By Hannah Holliday

Creating is not uncommon at Lake Michigan College’s Fab Lab located in the Hanson Technology Center at the Benton Harbor Campus.
However, when March hit, so did the COVID-19 pandemic, closing down college campuses across the state. In times of uncertainty, the Fab Lab stayed open and kept creating.
The open-access digital fabrication studio and collaborative workshop serves as a space for makers in the area to invent with access to a variety of high-tech tools and software design.
As the pandemic continued and normal Fab Lab operations ceased, Chad Dee, the director of the Hanson Technology Center, heard about other fabrication laboratories across the country making masks, face shields and a slew of other personal protective equipment.
“It was one of those things that we were like, ‘What can we do based on the material that we currently have?’” Chad says. “‘What could we still get as far as material and what could people actually use?’”
At first, Chad says it was difficult to answer those questions all at once. He communicated with his two lab techs and one work-study tech via Zoom and on the phone. One tech was in the Fab Lab and began prototyping the different ideas.


By the end of the first weekend, the Fab Lab team realized it was possible to produce face shields.
Initially, the Fab Lab was creating face shields with the 3D printer. In total, the process took about 75 minutes to create one durable and very flexible face shield.
Chad says the Fab Lab decided to take the 3D file and convert it into a laser cut file. This new process took two minutes compared to the original 75.
“They are still kind of flexible.

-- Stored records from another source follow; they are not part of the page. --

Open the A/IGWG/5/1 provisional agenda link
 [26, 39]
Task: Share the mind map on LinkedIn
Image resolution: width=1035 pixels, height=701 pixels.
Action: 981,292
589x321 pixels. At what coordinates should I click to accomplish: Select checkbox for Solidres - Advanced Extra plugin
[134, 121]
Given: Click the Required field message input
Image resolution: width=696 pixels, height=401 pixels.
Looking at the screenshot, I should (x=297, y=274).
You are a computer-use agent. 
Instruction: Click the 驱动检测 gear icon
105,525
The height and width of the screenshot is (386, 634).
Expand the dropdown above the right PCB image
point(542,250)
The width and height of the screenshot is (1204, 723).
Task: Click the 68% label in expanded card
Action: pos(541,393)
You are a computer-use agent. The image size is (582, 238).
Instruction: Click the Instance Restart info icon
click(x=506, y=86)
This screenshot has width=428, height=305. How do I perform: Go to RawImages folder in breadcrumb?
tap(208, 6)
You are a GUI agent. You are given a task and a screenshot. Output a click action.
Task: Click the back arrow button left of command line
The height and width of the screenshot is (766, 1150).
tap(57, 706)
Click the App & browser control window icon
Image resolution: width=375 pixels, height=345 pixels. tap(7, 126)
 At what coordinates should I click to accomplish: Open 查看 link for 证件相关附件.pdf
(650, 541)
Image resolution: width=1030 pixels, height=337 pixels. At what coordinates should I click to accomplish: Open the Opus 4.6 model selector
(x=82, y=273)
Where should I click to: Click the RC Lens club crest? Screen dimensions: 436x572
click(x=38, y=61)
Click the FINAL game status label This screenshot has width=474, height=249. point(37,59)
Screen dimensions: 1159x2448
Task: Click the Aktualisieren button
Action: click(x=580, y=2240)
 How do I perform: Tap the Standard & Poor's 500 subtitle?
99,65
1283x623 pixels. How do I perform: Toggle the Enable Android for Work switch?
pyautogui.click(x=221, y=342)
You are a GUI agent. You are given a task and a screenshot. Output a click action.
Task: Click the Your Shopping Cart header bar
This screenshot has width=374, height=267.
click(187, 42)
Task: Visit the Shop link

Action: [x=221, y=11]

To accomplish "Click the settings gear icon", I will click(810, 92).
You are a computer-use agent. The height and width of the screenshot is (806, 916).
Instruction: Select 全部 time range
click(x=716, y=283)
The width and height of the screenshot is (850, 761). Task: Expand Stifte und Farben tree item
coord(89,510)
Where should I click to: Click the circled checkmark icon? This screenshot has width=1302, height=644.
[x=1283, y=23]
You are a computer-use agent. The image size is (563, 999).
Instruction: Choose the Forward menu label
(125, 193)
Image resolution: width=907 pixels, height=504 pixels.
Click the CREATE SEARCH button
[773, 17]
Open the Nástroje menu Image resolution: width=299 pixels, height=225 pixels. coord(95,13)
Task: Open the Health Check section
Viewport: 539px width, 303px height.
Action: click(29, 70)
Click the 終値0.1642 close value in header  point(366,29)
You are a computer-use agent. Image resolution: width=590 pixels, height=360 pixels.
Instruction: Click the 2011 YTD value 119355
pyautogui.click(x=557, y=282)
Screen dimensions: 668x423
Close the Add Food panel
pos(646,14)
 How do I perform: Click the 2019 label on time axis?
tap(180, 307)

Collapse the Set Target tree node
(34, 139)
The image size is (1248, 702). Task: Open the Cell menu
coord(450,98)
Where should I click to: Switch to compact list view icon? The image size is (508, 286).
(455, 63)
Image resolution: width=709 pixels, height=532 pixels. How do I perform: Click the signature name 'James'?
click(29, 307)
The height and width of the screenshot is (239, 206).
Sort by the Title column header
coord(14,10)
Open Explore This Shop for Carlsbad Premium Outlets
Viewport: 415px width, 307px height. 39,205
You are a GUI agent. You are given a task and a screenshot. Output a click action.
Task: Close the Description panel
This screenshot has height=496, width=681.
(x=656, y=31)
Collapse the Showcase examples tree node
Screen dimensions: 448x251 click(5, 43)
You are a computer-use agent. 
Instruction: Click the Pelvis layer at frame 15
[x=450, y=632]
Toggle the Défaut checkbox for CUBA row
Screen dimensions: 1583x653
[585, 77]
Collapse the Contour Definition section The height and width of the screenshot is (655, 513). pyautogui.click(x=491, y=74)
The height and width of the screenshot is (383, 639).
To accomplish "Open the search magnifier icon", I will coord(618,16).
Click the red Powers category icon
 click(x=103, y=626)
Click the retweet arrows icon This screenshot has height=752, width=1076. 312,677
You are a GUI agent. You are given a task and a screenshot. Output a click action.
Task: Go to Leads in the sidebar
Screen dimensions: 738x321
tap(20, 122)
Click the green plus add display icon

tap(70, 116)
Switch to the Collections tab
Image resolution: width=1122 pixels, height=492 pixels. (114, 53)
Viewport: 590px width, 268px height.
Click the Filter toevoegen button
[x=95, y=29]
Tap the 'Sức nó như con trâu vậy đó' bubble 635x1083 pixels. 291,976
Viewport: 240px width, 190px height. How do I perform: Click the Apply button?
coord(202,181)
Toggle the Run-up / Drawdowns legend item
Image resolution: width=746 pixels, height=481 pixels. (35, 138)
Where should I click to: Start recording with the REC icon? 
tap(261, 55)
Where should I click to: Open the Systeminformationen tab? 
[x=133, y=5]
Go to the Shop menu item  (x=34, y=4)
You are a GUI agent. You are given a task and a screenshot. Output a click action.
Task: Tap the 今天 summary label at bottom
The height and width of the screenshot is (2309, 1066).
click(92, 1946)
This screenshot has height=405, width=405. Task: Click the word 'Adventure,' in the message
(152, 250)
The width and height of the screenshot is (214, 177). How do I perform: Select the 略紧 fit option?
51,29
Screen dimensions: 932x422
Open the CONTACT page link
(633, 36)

They are not as flexible as the 3D printed ones, and they do have the tendency to snap,” Chad says, holding one up. “However, when they work, they work well.”
The actual shield part of the PPE is a 16-gauge or 20-gauge marine vinyl, and approved for hospital use, he says.
“One of the things that we were hearing was some of the nurses and home health aides were having to wear the same mask all day long,” Chad says of the face shields. “This helps keep the mask from getting soiled as quickly because there is another barrier it has to go through.”
After use, the vinyl can be cleaned with a an anti-bacterial cleansing wipe.
As of mid-April, the Fab Lab had given away more than 1,087 face shields and 50 masks, which one person was carefully sewing by hand.


“It’s been great, actually,” Chad says of the public’s response. “We delivered some to the post office in Benton Harbor, and they loved them. We sent them a few to see if they could use it, and they loved it. We sent them 100 more.”
Chad says all 21 law enforcement agencies in Berrien County have Fab Lab face shields, in addition to the Berrien County Health Department and cashiers at local grocery stores.
“It’s just a whole gamut of a list of people with different occupations,” he says. “Some I would never even have thought would want them, but they can use them.”
The Fab Lab found social media to be the optimal way to get the word out about their efforts. Chad says the team received requests for face shields from local hospitals, long-term care facilities and assisted living facilities. The face shields have been delivered to as far as Washington, when a graduate from Lake Michigan College’s nursing program requested some. They have also found homes in Illinois, Michigan and Indiana.
After two and half weeks of dedicating the Fab Lab’s resources to making face shields, Chad says the demand from the general public has dwindled.
“Whatever we don’t give out, we will give to the health department, and they will divvy them out,” he says.
The Fab Lab then started on its next project — ear savers.
“Now that everyone is recommended to be wearing a mask, and we are making the masks, we have found that some people are complaining that their ears are becoming sore,” Chad says.
After finding a file that is the length of a person’s finger, a person can strap the elastic of their mask into the plastic piece. The elastic goes over someone’s ears and not on the ears at all.
“I have a file that another fab lab has done,” Chad says. “We are planning on making those to see how they work with our masks and then passing those out.”
With the announcement of its next project, the Fab Lab continues to create and invent for frontline and essential workers.